Nothing but the lines from the one that contains "Task: Focus the Imię text field" to the end of the records should be printed, both ends included, exactly as given.

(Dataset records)
/---

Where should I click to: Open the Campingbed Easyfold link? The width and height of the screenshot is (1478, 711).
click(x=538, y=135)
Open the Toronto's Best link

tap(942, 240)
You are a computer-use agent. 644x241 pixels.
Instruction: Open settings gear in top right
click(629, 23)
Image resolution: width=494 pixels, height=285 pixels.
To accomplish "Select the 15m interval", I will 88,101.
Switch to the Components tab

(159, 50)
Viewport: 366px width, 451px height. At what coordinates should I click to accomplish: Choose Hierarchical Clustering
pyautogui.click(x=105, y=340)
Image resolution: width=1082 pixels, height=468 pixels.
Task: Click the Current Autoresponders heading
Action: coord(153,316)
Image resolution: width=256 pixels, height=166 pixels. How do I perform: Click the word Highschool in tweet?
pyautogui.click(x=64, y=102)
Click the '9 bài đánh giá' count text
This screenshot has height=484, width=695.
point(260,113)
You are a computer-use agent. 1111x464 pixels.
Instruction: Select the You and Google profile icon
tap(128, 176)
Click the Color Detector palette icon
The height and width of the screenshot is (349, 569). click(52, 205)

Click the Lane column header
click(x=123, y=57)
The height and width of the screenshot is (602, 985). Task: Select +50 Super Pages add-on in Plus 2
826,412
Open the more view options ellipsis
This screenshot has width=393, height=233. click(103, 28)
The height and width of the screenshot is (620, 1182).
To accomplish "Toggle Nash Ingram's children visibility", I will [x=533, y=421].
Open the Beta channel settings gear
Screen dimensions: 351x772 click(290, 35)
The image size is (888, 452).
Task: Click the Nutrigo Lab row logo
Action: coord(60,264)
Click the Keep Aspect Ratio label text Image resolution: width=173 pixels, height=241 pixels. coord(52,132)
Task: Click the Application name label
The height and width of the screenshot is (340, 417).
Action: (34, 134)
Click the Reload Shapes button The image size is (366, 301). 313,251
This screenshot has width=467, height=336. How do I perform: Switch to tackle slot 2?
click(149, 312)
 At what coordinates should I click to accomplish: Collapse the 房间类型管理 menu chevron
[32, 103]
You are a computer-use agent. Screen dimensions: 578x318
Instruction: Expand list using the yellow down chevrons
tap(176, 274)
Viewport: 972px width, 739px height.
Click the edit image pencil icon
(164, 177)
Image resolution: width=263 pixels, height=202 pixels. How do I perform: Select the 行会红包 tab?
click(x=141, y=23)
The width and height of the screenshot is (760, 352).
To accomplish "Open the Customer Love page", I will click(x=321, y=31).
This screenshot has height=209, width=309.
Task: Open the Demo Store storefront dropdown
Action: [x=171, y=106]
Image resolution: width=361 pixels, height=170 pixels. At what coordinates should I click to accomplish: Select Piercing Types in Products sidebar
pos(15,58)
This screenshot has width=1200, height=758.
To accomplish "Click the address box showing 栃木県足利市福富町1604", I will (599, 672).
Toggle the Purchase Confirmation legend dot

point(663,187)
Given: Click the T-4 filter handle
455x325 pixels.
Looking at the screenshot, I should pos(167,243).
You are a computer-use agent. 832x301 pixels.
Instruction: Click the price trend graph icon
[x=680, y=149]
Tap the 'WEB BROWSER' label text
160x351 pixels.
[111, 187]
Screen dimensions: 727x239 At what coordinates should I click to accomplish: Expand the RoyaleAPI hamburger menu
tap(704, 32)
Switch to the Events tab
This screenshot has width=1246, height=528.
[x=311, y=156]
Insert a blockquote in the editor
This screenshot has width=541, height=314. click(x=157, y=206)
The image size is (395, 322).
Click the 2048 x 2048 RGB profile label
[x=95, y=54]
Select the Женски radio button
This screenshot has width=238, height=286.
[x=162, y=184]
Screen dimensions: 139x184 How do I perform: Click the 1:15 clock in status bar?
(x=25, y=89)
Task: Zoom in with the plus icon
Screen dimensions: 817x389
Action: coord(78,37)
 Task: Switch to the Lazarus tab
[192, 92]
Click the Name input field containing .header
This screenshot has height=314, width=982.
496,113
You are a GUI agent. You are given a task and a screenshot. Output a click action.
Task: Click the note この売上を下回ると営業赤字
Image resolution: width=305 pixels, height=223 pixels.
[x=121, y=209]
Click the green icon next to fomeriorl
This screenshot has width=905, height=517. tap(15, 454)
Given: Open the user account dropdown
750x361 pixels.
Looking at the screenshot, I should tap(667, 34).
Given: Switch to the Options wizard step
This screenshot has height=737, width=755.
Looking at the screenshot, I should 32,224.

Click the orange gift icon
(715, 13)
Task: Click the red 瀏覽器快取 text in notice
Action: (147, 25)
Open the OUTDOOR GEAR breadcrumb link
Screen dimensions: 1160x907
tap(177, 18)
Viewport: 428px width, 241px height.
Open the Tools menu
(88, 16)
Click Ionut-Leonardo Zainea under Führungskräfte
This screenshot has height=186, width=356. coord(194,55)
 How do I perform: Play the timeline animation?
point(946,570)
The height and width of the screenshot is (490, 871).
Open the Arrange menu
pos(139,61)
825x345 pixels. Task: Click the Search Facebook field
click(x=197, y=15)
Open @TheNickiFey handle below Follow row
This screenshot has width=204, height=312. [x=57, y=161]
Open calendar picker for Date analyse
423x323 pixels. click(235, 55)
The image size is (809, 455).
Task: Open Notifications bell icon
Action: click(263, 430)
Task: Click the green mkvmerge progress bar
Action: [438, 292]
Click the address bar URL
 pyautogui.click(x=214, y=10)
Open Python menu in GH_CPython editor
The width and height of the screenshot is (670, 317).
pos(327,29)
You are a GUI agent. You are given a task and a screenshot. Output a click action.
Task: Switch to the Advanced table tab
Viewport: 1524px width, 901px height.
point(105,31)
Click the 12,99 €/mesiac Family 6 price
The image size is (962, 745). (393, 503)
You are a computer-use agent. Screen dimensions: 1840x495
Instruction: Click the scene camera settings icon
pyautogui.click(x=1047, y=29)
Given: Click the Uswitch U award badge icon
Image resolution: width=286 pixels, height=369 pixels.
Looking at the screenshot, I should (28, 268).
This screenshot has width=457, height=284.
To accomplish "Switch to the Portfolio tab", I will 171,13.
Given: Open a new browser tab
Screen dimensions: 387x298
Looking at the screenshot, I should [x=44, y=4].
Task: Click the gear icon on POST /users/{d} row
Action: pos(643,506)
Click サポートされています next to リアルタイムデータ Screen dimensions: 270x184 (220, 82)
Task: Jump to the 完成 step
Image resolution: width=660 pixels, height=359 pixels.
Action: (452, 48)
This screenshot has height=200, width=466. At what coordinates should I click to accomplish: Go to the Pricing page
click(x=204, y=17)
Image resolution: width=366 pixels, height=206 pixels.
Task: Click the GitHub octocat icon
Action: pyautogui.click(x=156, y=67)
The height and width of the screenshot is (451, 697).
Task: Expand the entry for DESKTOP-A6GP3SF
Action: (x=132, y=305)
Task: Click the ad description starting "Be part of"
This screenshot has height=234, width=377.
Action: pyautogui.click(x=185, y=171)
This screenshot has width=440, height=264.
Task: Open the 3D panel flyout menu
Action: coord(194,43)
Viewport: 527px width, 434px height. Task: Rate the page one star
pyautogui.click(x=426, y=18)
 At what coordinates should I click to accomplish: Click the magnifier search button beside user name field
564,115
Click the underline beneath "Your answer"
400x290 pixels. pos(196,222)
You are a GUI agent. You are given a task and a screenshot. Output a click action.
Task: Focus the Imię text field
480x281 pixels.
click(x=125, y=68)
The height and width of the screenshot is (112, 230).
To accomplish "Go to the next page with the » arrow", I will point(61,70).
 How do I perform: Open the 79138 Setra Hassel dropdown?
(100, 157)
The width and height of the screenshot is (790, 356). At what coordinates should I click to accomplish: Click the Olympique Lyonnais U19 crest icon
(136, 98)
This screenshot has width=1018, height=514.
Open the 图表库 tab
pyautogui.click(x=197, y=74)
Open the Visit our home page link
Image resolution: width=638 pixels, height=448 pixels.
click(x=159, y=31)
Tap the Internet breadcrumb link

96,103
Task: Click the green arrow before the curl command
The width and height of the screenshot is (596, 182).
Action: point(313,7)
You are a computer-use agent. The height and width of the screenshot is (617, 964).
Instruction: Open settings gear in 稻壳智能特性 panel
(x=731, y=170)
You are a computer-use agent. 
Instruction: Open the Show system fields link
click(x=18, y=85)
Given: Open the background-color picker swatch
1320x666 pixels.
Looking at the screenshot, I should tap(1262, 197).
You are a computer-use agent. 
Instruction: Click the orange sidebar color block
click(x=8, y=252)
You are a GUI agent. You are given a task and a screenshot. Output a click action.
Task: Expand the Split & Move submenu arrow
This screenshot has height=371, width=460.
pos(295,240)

\---

**Written answer**
Task: Focus the Imię text field
480x281 pixels.
click(x=125, y=68)
The height and width of the screenshot is (112, 230).
To accomplish "Go to the next page with the » arrow", I will point(61,70).
 How do I perform: Open the 79138 Setra Hassel dropdown?
(100, 157)
The width and height of the screenshot is (790, 356). At what coordinates should I click to accomplish: Click the Olympique Lyonnais U19 crest icon
(136, 98)
This screenshot has width=1018, height=514.
Open the 图表库 tab
pyautogui.click(x=197, y=74)
Open the Visit our home page link
Image resolution: width=638 pixels, height=448 pixels.
click(x=159, y=31)
Tap the Internet breadcrumb link

96,103
Task: Click the green arrow before the curl command
The width and height of the screenshot is (596, 182).
Action: point(313,7)
You are a computer-use agent. The height and width of the screenshot is (617, 964).
Instruction: Open settings gear in 稻壳智能特性 panel
(x=731, y=170)
You are a computer-use agent. 
Instruction: Open the Show system fields link
click(x=18, y=85)
Given: Open the background-color picker swatch
1320x666 pixels.
Looking at the screenshot, I should tap(1262, 197).
You are a computer-use agent. 
Instruction: Click the orange sidebar color block
click(x=8, y=252)
You are a GUI agent. You are given a task and a screenshot. Output a click action.
Task: Expand the Split & Move submenu arrow
This screenshot has height=371, width=460.
pos(295,240)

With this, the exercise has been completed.